▸ DOCUMENTO FUENTE
########
TEtl ayuntamiento de mi pueblo ha bautizado a un parque con el nombre de un médico cardiólogo de esta misma ciudad y yo me he alegrado por dos motivos: porque es un homenaje hecho en vida, que ya es raro, y porque lo merece, que es más raro aún. Y digo que lo merece no sólo por su talento profesional, que desconozco de todo corazón, sino porque es un hombre que ha tenido la extravagancia de no gastar coche en su vida. Aunque sólo fuera por este detalle, yo habría visto con muy buenos ojos que en la placa conmemorativa se grabara con letras de oro: a don Fulanito, médico y peatón, que ambas cosas repercuten por igual en la salud de los vecinos. Con un puñado de hombres como él, qué falta podrían hacernos todas las refinerías del mundo.

Otro insigne caminante, el escritor Agustín García Calvo , lleva cinco décadas advirtiéndonos contra este invento del diablo. A su juicio, el coche es el símbolo perfecto de las democracias modernas: te esclaviza, te hipoteca, te eriza los nervios, te hace la vida más difícil, pero te llena de una sensación de libertad. El coche, desde luego, te da la libertad de ir a donde quieras y cuando quieras. Lástima que todos queramos ir al mismo sitio y a las mismas horas, sólo que cada uno por nuestra cuenta. El Estado podría haber apostado por el tren como una solución a este atiborramiento y, en vez de gastar en autovías, gastar en una eficaz red ferroviaria, pero eso habría significado mermar nuestra libertad de elección. Aunque, más que la nuestra, se habría visto mermada la libertad de las multinacionales automovilísticas, de las constructoras y de los bancos, si es que no son una misma cosa. Y eso ni tocarlo.
########
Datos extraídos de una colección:
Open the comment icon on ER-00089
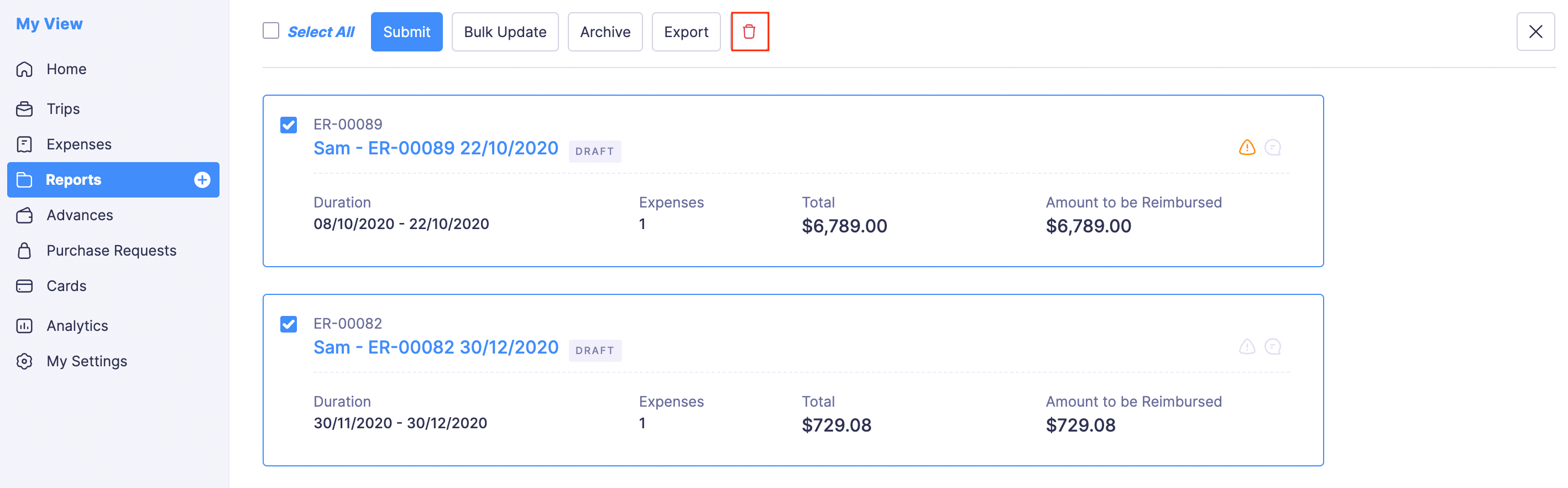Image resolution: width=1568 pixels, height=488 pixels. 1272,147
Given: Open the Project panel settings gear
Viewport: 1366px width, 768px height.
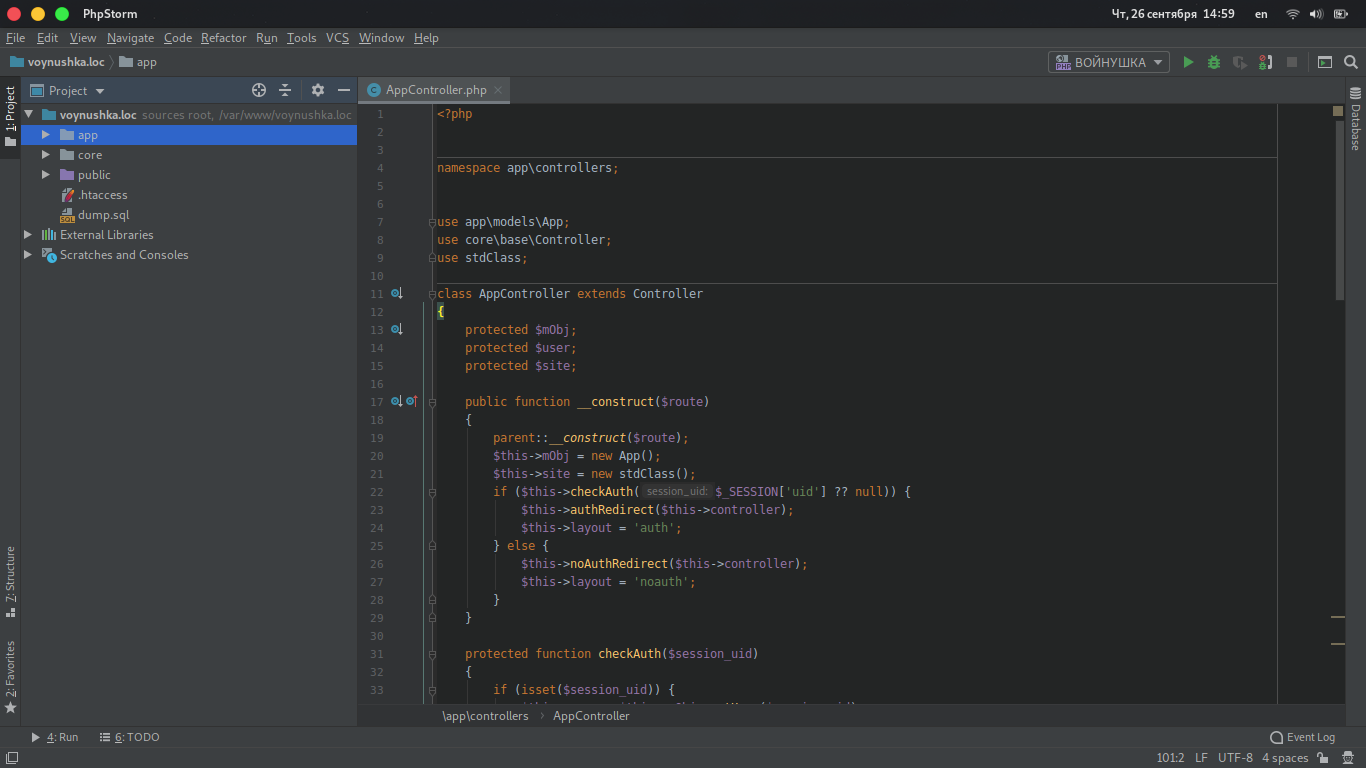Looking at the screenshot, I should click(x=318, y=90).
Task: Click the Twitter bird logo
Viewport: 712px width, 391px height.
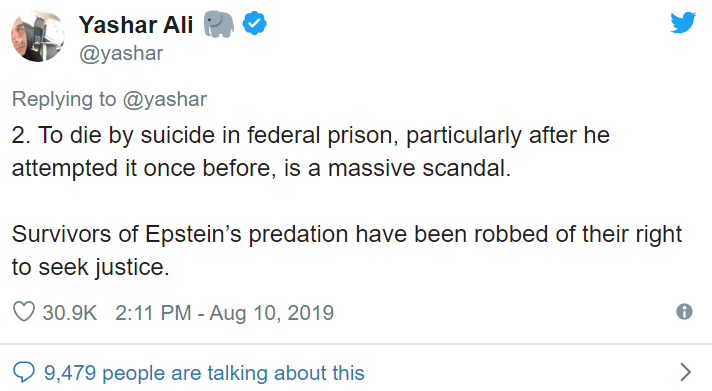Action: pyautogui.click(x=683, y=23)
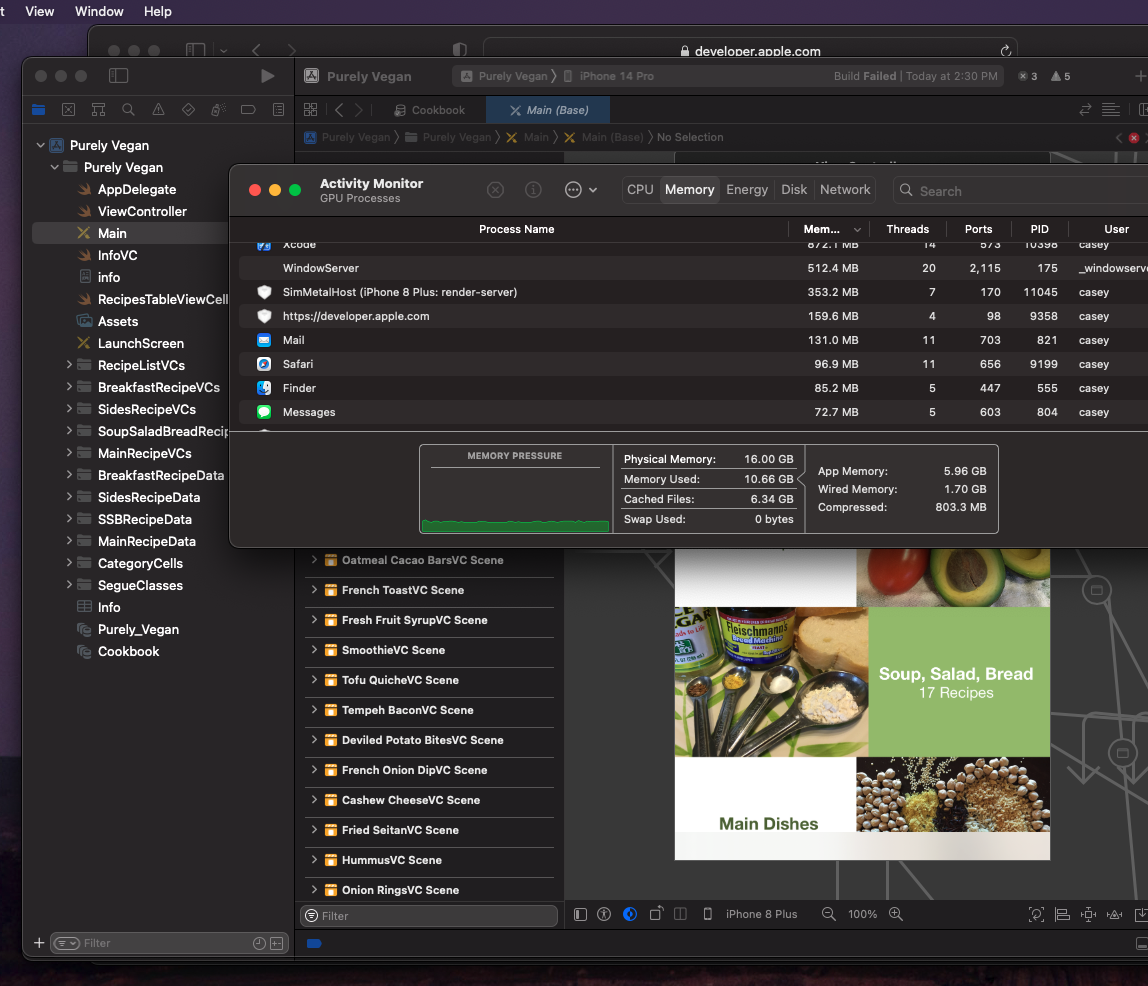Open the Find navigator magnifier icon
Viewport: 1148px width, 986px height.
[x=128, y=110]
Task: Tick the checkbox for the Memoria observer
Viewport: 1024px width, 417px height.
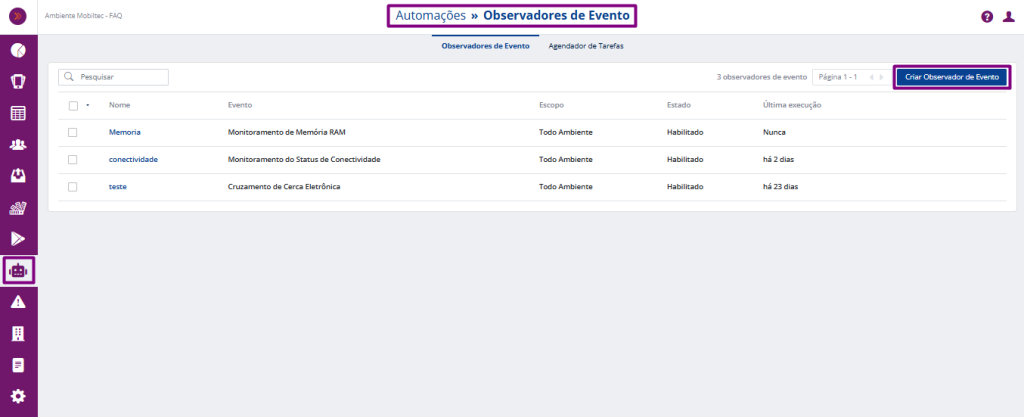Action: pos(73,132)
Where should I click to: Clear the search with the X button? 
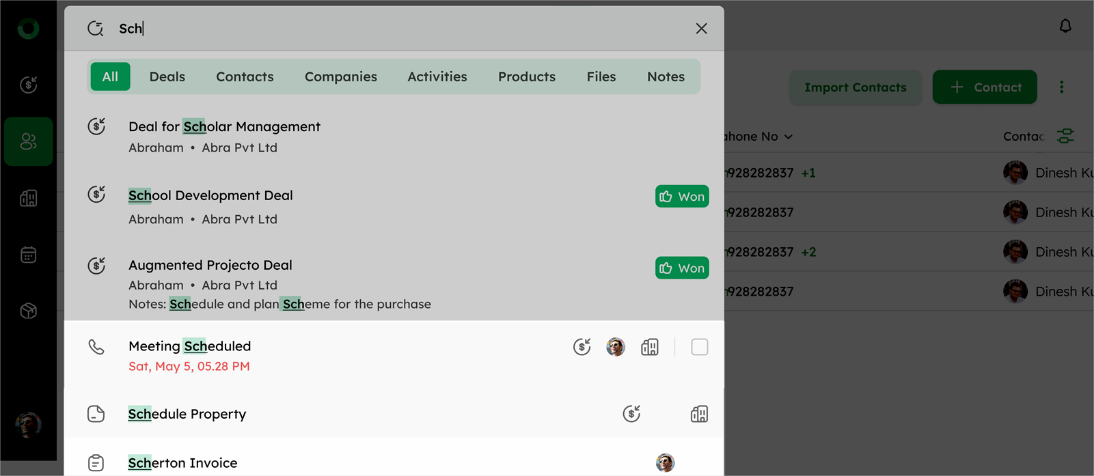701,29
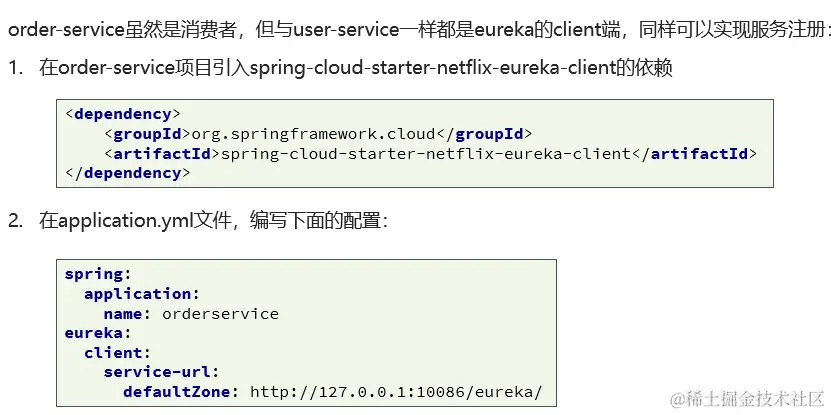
########
▸ LO QUE HARÁS
1. Copia del artículo el fragmento que empieza con "TEtl ayuntamiento de" y sigue hasta "refinerías del mundo.".
2. Enumera los efectos negativos que, según García Calvo, tiene el coche en quien lo usa, tal como aparecen en el artículo.
3. Resume el artículo en dos oraciones.

▸ TUS RESPUESTAS
1.
TEtl ayuntamiento de mi pueblo ha bautizado a un parque con el nombre de un médico cardiólogo de esta misma ciudad y yo me he alegrado por dos motivos: porque es un homenaje hecho en vida, que ya es raro, y porque lo merece, que es más raro aún. Y digo que lo merece no sólo por su talento profesional, que desconozco de todo corazón, sino porque es un hombre que ha tenido la extravagancia de no gastar coche en su vida. Aunque sólo fuera por este detalle, yo habría visto con muy buenos ojos que en la placa conmemorativa se grabara con letras de oro: a don Fulanito, médico y peatón, que ambas cosas repercuten por igual en la salud de los vecinos. Con un puñado de hombres como él, qué falta podrían hacernos todas las refinerías del mundo.

2. Te esclaviza, te hipoteca, te eriza los nervios y te hace la vida más difícil.

3. El artículo celebra que el ayuntamiento haya puesto a un parque el nombre de un cardiólogo de la ciudad, un homenaje en vida que considera merecido porque ese médico nunca ha tenido coche. También recoge la idea de Agustín García Calvo de que el coche es el símbolo perfecto de las democracias modernas y sostiene que el Estado pudo apostar por una red ferroviaria eficaz en lugar de gastar en autovías.